**Source excerpt:**

************

Whatever you do, please, keep moving forward.
Even when you don’t understand how you can ever possibly make any real progress.
Some days, it may just be this thought of freedom and sovereignty that keeps you moving. Because now… now those concepts are taking firm root within you… and just like a woman grows a child within her womb… at first it’s pretty unrecognizable. At first it’s an intangible, precarious, nebulous piece of potential. Decidedly, and sometimes daily, a choice to keep growing. Or not. Understand, Beloved, I certainly had moments in my life where I aborted the notion of my own freedom and sovereignty. Where I constructed a more elaborate cage and locked it tight and then forgot where I tossed the key. Times when I did not have the combined strength of self will and self belief to come into my full self.
So, my freedom miscarried.
Or I uprooted my sovereignty and handed it carte blanche to someone else. I can look back and see that *I* did that to myself now. For many reasons, some of them valid, I wasn’t ready.
The concept too foreign.
Other things had to be dealt with first.
That’s ok.
Honest. It’s OK.
No guilt.
No shame.
It’s part of the journey.
The best I could do with the tools I had at that moment in time.
It may be part of your journey also. Or your story may be different, yet you still are berating yourself over it. Please forgive yourself, Beloved, for not progressing as fast as you think you ought to have.
Who are you or I to know when “in the fullness of time” really is?
Yet one day, you will notice your boundaries being violated and you will speak up.
Push back.
Raise a hand and calmly say, “Enough”.
Take root in your nascent self.
Stand, even if you wobble a bit.
You will begin to honor yourself in small ways.
Wear the softest clothes possible to be gentle with yourself. Or take salted, scented baths each night by candlelight to give yourself comfort and peace.
To realize again and again that YOU are the one responsible for caring for you. Only you can love yourself that fully in *this* particular moment in time. And you actually can… and do!
You may have had a terrible, wicked, PTSD-inducing childhood. You may have faced devastation that would break everyone else, but you somehow survived it. You may have taken 55 years to break repetitive cycles of abuse that you kept either walking, running, or falling into. Yet, by small seemingly imperceptible movements, you come more and more fully into yourself. Now, as an adult, whatever your age, now “all at once” you come to realize that you can begin to hold your own. Chart your singular, individual course.
You may, like me, begin to see parts of yourself that need to be lovingly acknowledged and then put to rest. Not with shame. No! That part of you helped you to survive for such a long time, but now? Now you are no longer surviving. Today, that part of yourself is warped a bit and is actually harming you… or at the very least holding you back. For me it was my “concubine” self. That part of me that subsumed myself for the good of “the other”. Aka, my spouses particularly, but also my children, my volunteer work, my belief system. It was how I survived a ridiculous amount of trauma. It too though was harmful in many, many ways. Last May, I did a ritual to literally put my concubine self to bed. She was so tired. So exhausted. She, that part of me, had done her job so very, very well with such grace and poise and beauty. I honored her and thanked her… and then I put her to sleep…chuckling softly… for at least 100 years.

************

**Exercise prompt:** From the passage above on freedom and sovereignty, extract everything from "Some days, it" down to "my freedom miscarried.", copying it word for word.

**Information supplied:**
************

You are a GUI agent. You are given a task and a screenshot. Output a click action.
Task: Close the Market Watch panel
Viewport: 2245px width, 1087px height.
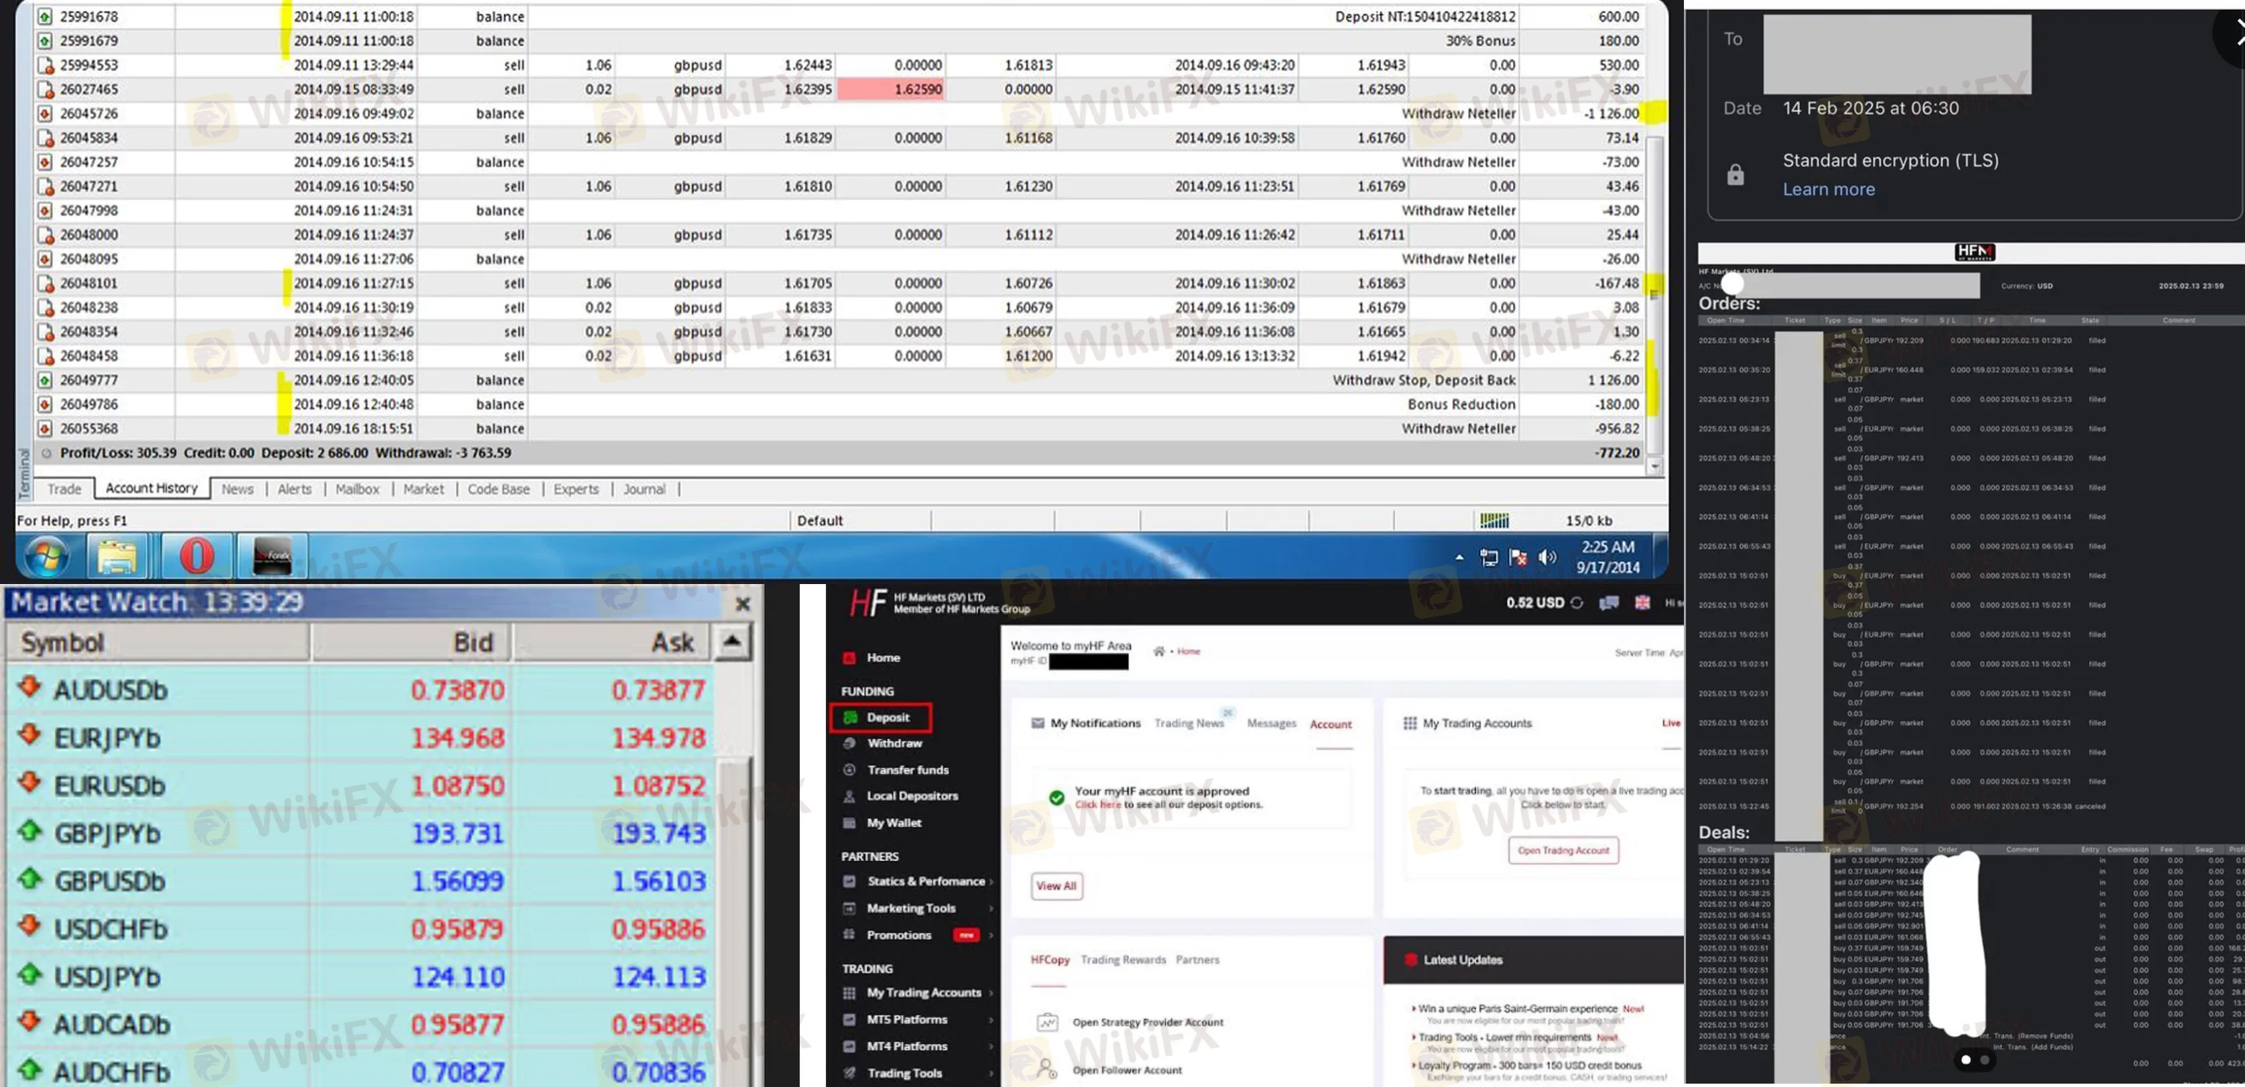point(743,603)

************

**Response to this task:**
Some days, it may just be this thought of freedom and sovereignty that keeps you moving. Because now… now those concepts are taking firm root within you… and just like a woman grows a child within her womb… at first it’s pretty unrecognizable. At first it’s an intangible, precarious, nebulous piece of potential. Decidedly, and sometimes daily, a choice to keep growing. Or not. Understand, Beloved, I certainly had moments in my life where I aborted the notion of my own freedom and sovereignty. Where I constructed a more elaborate cage and locked it tight and then forgot where I tossed the key. Times when I did not have the combined strength of self will and self belief to come into my full self.
So, my freedom miscarried.